Développez l'apprentissage automatique prédictif avec Flink | Atelier du 18 déc. | S'inscrire

Introducing Confluent Platform 7.4

Écrit par
  • Bharath VenkatSenior Product Marketing Manager – Technical Lead for Digital Growth
  • Hasan JilaniStaff Product Marketing Manager, Confluent

Introducing Confluent Platform 7.4 - enabling Apache Kafka® to scale to millions of partitions, simplifying architecture, accelerating time to market with self-service tooling and codified best practices for developers, and ensuring consistent and accurate data.

Building on the innovative feature set delivered in previous releases, Confluent Platform 7.4 makes enhancements to three categories of features:

  1. Enhance scalability and simplify your architecture with production-ready KRaft support for new clusters.

  2. Achieve faster time to value by providing a self-service control plane for developers with Confluent for Kubernetes Blueprints.

  3. Ensure trusted, high-quality data streams by leveraging Data Quality Rules for Schema Registry.

Note: Data Quality Rules is in preview state, meaning the feature is not yet supported for production environments and is only advised for testing purposes.

This release blog post explores each of these enhancements in detail, taking a deeper dive into the major feature updates and benefits. As with previous Confluent Platform releases, you can always find more details about the features in the release notes.

Keep reading to get an overview of what’s included in Confluent Platform 7.4, or download Confluent Platform now if you’re ready to get started

Confluent Platform 7.4 at a glance

Confluent Platform 7.4 comes with several enhancements to existing features, enhancing scalability while bringing a more simplified architecture, expanding DevOps automation, and improving data quality. Here are some highlights:

Production-ready KRaft support for new clusters

As part of this release, KRaft is now production-ready and generally available in Confluent Platform 7.4 for new deployments. Specifically, support has been added for Confluent for Kubernetes, Ansible, and Docker greenfield deployments. Following ZooKeeper’s removal in Apache Kafka 3.0, Confluent Platform 7.0 introduced Apache Kafka Raft Metadata mode (KRaft) in preview to make it easier to monitor and scale Kafka clusters to millions of partitions.

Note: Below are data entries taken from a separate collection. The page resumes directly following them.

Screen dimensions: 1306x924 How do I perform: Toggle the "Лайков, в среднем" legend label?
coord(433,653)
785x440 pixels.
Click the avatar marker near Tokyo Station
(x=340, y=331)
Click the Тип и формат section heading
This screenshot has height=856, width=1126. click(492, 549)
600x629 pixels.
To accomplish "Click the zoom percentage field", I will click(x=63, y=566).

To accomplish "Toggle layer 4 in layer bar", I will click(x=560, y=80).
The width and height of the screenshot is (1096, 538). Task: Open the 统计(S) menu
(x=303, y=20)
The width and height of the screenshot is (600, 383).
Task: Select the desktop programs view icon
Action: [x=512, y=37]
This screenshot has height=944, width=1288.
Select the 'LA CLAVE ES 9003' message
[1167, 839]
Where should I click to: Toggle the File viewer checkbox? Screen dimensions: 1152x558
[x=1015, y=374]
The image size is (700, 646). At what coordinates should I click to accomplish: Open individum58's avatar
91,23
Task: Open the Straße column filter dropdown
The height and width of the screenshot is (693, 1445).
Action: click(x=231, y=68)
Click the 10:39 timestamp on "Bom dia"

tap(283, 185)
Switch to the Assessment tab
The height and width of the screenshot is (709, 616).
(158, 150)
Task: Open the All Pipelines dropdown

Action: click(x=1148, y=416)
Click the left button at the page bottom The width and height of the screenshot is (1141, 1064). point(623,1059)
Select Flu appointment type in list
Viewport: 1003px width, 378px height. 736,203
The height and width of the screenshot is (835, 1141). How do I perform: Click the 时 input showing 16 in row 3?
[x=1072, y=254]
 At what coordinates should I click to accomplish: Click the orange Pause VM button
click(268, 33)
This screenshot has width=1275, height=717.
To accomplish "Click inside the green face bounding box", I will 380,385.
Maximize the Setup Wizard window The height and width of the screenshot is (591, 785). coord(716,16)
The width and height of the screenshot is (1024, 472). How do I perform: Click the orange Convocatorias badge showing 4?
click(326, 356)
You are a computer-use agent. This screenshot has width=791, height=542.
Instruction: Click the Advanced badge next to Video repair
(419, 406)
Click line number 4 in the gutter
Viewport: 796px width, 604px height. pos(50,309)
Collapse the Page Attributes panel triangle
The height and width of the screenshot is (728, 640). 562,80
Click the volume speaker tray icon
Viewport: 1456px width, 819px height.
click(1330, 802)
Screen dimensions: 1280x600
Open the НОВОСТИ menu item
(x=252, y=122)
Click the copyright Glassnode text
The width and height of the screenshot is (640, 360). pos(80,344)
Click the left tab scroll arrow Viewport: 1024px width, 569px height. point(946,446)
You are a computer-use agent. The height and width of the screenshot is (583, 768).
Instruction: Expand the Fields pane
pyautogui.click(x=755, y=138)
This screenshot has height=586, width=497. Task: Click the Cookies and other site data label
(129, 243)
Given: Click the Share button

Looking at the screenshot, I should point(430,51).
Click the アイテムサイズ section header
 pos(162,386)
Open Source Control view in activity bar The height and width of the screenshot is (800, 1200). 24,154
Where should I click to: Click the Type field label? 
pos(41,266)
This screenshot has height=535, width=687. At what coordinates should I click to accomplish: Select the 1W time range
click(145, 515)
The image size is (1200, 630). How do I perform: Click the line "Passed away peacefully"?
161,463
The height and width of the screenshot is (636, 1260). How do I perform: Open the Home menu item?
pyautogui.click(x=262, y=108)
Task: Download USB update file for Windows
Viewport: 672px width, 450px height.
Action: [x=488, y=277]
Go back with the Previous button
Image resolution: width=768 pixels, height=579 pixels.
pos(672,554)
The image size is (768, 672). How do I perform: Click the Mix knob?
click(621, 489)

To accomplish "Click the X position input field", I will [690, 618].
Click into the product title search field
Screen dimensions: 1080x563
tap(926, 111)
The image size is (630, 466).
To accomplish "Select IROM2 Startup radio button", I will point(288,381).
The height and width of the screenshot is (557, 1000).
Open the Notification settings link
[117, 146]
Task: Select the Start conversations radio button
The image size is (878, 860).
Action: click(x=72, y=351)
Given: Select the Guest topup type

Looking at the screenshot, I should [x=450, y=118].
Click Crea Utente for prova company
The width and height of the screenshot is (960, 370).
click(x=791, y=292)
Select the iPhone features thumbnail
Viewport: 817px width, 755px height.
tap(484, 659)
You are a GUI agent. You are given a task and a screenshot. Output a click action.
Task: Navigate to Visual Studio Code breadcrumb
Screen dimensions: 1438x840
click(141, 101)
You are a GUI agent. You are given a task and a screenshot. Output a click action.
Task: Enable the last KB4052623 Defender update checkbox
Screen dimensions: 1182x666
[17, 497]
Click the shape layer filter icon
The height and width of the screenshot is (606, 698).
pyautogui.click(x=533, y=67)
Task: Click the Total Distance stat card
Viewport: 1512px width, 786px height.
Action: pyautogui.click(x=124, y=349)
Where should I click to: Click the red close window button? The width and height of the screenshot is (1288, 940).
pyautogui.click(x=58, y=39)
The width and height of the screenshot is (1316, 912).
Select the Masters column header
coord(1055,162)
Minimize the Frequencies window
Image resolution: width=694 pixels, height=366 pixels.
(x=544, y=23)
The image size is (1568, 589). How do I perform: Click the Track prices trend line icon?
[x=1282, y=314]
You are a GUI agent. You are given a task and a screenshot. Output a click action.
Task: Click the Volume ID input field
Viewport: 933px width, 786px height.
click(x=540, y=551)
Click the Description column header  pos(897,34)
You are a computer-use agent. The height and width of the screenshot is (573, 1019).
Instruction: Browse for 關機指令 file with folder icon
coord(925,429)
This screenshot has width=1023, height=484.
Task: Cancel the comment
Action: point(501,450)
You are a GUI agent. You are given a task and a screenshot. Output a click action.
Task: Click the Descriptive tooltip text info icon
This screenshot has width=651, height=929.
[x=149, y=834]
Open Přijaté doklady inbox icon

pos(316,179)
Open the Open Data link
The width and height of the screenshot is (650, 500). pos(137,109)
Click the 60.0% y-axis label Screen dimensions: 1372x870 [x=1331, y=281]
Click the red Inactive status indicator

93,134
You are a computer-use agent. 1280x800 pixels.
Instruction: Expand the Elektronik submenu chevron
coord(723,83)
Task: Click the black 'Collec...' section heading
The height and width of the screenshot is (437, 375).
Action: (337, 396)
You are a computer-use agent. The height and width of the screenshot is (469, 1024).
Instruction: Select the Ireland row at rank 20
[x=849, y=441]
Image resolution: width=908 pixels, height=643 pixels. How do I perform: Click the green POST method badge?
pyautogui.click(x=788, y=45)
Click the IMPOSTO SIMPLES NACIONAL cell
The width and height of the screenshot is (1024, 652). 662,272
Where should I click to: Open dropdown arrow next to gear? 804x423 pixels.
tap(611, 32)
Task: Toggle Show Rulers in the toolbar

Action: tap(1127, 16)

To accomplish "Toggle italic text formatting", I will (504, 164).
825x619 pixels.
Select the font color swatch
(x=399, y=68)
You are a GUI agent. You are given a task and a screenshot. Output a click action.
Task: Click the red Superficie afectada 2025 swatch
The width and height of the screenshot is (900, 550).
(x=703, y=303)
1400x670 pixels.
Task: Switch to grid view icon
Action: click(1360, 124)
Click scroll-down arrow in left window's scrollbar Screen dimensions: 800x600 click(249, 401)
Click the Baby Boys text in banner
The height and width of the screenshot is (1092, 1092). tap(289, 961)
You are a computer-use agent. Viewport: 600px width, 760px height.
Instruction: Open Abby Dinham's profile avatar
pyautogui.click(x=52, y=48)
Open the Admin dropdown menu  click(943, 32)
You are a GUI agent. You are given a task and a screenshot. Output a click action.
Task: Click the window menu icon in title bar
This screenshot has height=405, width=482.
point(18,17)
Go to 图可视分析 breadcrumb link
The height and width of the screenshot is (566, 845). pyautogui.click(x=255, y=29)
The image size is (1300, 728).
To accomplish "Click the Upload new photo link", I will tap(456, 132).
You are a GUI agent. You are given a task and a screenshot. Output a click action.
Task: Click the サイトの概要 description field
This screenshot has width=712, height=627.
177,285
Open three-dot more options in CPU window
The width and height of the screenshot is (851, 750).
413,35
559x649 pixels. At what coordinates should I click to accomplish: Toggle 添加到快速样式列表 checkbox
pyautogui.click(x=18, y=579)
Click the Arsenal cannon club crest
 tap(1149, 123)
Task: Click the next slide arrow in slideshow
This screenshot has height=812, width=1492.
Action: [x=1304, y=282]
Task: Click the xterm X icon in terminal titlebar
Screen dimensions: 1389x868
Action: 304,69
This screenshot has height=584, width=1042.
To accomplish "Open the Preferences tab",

Part of KIP-500, KRaft was introduced to remove Kafka’s dependency on ZooKeeper for metadata management. Replacing external metadata management with KRaft greatly simplifies Kafka’s architecture by consolidating responsibility for metadata into Kafka itself, rather than splitting it between two different systems: ZooKeeper and Kafka. 

This improves stability, simplifies the software, and makes it easier to monitor, administer, and support Kafka. It also allows Kafka to have a single security model for the whole system, along with enabling Kafka clusters to scale to millions of partitions through improved control plane performance with the new metadata management. The enhanced scalability also enables up to 10x improvement in recovery time for controlled shutdowns.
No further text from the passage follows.